Before you ask, the answer is yes. We are still married – and happily.
When my bride and I did find ourselves making small talk over cocktails with people to whom we’d just been introduced, we could practically set our watches by the inquiry directed at Lisa after I answered the question about what line of work I was in.
“You probably eat so well at home! Oh, wait – I’ll bet he’s sick of cooking on his night off.”
Lisa, ever gracious, would flash a smile that still makes me swoon, giggle politely, and let them know how wrong they were.
“JD loves cooking for us on his nights off. We eat very well at home.”
When I met Lisa at the age of 23, my ability to contribute to the socioeconomic fabric of the 612 area code was spotty at best. I fancied myself an artist and couldn’t be bothered to prioritize keeping my rent, phone bill or bank account out of a consistent state of arrears. Jobs with roofing outfits, nightclubs, record stores, delis, and international package shipping conglomerates funded my Rimbaud-esque pursuit of life as ‘a banquet where every heart revealed itself, where every wine flowed.’
Lisa revealed her heart very early in our relationship as one that was not interested in a relationship with a guy who couldn’t keep the phone company from suspending service due to non-payment.
I looked at what I’d found in Lisa and I looked at myself in the mirror and I came to the conclusion that if I wanted any kind of life with real rewards and true purpose, I needed to get serious about both. I took a job in the salad station of a fine dining Italian restaurant on Nicollet Avenue, and quickly discovered a desire not just to survive, but to excel. By following the example of others around me, most of whom were born in other countries or on other continents, I came upon the revelation that everything I was passionate about – history, music, literature, paintings, film – ALL of that could be put into flavor on a plate.
THAT was the banquet I wanted to provide. THAT was the heart I wanted to reveal.
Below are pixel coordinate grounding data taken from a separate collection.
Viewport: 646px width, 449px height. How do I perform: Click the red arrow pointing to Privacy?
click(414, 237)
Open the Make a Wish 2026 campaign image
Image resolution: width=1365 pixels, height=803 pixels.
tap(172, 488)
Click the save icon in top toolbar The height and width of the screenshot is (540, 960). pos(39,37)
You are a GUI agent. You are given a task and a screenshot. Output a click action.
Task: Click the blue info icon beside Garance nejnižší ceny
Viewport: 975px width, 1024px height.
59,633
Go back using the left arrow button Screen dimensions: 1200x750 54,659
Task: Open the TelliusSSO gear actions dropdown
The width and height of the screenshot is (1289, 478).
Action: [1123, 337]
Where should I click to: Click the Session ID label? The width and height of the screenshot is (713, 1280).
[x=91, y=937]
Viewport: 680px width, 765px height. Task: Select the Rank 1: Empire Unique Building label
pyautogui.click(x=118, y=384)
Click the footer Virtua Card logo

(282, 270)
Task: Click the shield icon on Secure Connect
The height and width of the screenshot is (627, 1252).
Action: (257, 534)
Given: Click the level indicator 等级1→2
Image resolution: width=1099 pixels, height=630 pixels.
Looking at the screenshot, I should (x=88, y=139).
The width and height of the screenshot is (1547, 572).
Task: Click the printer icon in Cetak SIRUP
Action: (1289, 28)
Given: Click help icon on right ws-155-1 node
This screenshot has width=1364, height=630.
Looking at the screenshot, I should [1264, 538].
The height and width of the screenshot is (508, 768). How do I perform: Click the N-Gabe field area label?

I found myself in an unfamiliar kitchen near the North Shore a few nights ago. Lisa and I had been invited to join some old friends for an impromptu dinner and I offered to prepare most of the meal. Most of us at the cabin shared a hometown on the Mississippi River in southeastern Minnesota, but had allowed our lives to plant new roots elsewhere. The evening took on a sort of ‘Friends-giving’ vibe (all the fun, all of the flavor, none of the generational trauma and passive-aggressive resentment). While Lisa sat at the table with our friends and everyone caught up over luscious red wines, NA beverages, foreign cheeses and locally-sourced charcuterie, I turned yellow onions, celery, peeled carrots, and minced garlic into mirepoix – the base vegetable flavors for the mushroom and sweet corn soup that would serve as the first course. Italian-style broccoli rabe with white wine, red chilies and lemon juice – a dish I learned to make at that Nicollet Avenue Italian restaurant in 1996 – would come next, accompanying the roasted pork with sweet potatoes and red cabbage doing its work in the oven.
I added herbs like thyme and fresh sage to the mirepoix and olive oil in the saute pan and the kitchen took on the aroma of comfort food – that edible incense of gathering, of sitting down to give the gift of nourishment with those we love – or are learning to love.
At the peak of my time in restaurant kitchens, when Lisa and I had a partnership stake in a Meat and Fish place in Saint Paul, it wasn’t unusual for me to arrive at work before noon and not return home until one in the morning – or later – five or six days a week. Yet I always looked forward to the Monday night dinner we would share with our daughter; and I got downright giddy about preparing the meals for my favorite holidays – Thanksgiving and Christmas. I still do.
It would be easy to say that restaurant kitchens provided me with my purpose or that the demands of a life in hospitality gave me the direction I needed to discover the best of myself. While I won’t deny that all of those nights behind a stove helped me discover what I was capable of, what I could work through and persevere, what I wanted more than anything has never changed: As often as I’m able, I simply want to savor the life I share with those I love the most.
It’s the most delicious thing I’ve known.